EXERCISE OBJECTIVE — Once the line containing "[feeds] (16, 16)" is found in the records below, return it and each following line exactly, up to and including the line containing "فرهنگی (554, 1747)", and nothing else.

(Collected data)
[Start of section]

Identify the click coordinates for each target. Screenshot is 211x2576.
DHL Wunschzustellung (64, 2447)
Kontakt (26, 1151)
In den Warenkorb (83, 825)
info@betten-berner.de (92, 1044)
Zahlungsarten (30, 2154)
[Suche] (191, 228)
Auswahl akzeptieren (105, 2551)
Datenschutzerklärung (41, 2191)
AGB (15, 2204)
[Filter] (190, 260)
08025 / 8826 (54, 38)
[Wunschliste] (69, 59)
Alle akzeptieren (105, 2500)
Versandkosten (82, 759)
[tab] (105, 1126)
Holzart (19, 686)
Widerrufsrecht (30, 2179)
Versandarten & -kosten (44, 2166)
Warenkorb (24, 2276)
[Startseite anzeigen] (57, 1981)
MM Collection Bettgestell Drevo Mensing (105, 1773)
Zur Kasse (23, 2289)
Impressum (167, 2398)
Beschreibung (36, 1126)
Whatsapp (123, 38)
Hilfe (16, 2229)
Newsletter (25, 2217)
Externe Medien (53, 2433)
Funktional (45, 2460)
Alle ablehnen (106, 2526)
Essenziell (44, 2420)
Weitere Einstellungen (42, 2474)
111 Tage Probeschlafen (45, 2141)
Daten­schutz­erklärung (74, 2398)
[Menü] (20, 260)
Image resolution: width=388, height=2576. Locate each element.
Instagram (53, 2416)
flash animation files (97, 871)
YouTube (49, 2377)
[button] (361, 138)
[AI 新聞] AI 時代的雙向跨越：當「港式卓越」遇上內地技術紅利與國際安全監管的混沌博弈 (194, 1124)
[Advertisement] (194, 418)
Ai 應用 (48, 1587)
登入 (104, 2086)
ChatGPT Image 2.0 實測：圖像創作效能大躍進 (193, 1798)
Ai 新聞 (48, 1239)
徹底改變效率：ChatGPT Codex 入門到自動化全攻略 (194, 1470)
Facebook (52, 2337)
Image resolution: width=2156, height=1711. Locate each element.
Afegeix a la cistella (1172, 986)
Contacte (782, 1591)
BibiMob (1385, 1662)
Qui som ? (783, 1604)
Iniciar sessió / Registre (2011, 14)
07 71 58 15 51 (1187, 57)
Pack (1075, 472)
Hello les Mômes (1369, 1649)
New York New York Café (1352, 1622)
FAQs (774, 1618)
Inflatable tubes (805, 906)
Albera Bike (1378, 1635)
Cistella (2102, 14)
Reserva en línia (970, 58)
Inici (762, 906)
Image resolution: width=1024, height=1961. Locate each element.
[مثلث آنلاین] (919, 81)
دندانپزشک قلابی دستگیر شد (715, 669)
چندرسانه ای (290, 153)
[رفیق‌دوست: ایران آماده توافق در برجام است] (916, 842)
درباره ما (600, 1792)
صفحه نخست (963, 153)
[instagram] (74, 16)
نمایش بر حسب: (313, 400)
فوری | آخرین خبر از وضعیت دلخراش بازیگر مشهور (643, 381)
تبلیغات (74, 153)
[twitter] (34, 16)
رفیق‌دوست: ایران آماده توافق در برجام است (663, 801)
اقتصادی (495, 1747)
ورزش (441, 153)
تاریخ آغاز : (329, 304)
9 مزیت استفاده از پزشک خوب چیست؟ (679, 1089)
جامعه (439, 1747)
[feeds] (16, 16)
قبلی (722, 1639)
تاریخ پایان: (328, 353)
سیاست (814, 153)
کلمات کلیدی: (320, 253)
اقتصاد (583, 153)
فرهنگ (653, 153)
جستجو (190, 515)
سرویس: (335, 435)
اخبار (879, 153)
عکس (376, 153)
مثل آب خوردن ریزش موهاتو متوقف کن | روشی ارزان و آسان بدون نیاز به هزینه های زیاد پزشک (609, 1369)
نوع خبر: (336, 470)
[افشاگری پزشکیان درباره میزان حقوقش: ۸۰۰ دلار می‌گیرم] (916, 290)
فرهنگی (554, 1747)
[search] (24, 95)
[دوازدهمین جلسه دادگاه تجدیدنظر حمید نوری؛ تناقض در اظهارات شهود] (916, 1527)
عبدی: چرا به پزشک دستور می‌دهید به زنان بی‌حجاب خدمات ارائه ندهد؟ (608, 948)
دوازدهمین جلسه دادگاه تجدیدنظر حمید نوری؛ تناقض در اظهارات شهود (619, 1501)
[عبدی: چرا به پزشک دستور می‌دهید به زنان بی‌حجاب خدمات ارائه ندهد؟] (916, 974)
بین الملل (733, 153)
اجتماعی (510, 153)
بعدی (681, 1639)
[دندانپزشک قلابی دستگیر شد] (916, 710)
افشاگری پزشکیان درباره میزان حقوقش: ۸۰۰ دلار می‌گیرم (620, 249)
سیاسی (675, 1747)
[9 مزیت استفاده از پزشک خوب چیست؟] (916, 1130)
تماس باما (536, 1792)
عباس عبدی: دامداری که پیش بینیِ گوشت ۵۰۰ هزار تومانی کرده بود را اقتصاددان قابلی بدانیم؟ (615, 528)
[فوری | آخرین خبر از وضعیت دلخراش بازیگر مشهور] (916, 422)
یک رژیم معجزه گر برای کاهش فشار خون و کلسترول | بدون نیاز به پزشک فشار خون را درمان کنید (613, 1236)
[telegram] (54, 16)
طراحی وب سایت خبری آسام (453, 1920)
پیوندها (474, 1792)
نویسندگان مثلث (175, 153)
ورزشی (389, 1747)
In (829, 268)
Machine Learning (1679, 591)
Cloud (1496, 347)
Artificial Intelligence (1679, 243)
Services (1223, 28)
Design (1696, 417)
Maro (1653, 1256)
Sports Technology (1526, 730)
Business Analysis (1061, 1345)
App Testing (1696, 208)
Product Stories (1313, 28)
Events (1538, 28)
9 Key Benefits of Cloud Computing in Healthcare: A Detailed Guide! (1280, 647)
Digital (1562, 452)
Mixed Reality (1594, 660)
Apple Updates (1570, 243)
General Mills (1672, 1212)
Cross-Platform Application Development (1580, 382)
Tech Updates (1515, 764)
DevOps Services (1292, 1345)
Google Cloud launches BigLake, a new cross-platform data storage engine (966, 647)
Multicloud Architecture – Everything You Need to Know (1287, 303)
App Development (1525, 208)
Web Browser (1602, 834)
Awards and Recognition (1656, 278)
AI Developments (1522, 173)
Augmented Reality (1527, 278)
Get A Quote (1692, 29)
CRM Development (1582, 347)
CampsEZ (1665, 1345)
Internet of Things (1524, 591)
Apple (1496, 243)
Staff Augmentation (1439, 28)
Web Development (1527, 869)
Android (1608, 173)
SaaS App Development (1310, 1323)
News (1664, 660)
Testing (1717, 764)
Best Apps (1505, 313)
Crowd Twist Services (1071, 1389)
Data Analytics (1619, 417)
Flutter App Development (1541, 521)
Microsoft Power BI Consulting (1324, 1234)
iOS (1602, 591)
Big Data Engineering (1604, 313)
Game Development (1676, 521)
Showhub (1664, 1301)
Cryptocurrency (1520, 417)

[End of section]

PROBLEM SOLUTION —
[feeds] (16, 16)
قبلی (722, 1639)
تاریخ پایان: (328, 353)
سیاست (814, 153)
کلمات کلیدی: (320, 253)
اقتصاد (583, 153)
فرهنگ (653, 153)
جستجو (190, 515)
سرویس: (335, 435)
اخبار (879, 153)
عکس (376, 153)
مثل آب خوردن ریزش موهاتو متوقف کن | روشی ارزان و آسان بدون نیاز به هزینه های زیاد پزشک (609, 1369)
نوع خبر: (336, 470)
[افشاگری پزشکیان درباره میزان حقوقش: ۸۰۰ دلار می‌گیرم] (916, 290)
فرهنگی (554, 1747)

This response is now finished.